Entries provided -
--*--

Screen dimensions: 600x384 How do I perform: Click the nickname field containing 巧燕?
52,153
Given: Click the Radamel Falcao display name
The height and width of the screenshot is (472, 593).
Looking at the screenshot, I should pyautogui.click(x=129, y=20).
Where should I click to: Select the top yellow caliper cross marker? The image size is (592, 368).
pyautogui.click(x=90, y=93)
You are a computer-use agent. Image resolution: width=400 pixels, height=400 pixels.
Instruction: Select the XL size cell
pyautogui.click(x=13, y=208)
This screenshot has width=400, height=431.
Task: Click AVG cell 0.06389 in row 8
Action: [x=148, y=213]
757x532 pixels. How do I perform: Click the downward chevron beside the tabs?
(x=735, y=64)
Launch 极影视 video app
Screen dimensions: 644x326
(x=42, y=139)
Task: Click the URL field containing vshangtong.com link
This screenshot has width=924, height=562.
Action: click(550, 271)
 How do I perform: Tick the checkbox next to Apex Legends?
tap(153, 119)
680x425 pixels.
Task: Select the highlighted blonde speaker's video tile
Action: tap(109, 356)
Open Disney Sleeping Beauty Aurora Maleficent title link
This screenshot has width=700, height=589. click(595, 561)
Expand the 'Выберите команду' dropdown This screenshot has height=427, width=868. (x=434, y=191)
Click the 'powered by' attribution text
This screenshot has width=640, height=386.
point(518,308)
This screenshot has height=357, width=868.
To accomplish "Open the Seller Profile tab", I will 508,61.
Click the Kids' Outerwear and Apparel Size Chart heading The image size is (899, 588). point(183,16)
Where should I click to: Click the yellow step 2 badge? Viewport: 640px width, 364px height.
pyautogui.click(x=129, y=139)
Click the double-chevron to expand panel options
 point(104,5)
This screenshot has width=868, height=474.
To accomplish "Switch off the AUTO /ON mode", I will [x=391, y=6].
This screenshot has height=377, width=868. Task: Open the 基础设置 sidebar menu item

--*--

What the task requires - Which lines above include "accomplish"? Show each of them by copying it.

Task response -
To accomplish "Open the Seller Profile tab", I will 508,61.
To accomplish "Switch off the AUTO /ON mode", I will [x=391, y=6].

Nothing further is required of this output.